**PROBLEM DETAILS:** Isolate every line in the records below with "computer" in it.

───── THE DATA ─────

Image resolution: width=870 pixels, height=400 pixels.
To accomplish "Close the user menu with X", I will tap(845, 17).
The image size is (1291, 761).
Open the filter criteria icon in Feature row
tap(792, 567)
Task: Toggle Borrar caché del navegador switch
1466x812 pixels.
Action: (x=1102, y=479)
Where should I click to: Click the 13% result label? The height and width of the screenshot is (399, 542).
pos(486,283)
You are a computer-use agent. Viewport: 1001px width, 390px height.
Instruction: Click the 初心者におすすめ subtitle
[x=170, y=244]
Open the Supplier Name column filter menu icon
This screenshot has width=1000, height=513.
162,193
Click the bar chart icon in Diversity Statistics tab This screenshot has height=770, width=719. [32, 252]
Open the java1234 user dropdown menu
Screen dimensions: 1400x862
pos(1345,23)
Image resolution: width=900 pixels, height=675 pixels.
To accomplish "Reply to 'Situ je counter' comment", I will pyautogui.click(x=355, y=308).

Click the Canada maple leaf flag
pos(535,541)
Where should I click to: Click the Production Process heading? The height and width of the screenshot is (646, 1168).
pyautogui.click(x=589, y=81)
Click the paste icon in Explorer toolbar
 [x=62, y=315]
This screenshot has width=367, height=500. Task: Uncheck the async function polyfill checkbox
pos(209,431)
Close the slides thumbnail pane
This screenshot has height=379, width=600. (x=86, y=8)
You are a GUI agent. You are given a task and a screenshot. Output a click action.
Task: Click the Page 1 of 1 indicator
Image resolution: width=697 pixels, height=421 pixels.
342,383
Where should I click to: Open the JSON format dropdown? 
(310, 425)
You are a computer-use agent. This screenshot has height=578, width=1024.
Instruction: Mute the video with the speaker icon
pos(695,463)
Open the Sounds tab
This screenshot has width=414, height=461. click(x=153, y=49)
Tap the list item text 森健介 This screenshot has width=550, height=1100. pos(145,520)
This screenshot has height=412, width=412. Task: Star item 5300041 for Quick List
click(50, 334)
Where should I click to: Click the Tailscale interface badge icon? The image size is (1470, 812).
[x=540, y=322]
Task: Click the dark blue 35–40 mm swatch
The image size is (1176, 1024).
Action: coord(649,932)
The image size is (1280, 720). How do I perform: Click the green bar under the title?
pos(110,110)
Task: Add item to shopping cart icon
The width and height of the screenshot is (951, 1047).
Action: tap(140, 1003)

─────

**OUTPUT FOR THIS EXERCISE:**
You are a computer-use agent. Viewport: 1001px width, 390px height.
You are a computer-use agent. This screenshot has height=578, width=1024.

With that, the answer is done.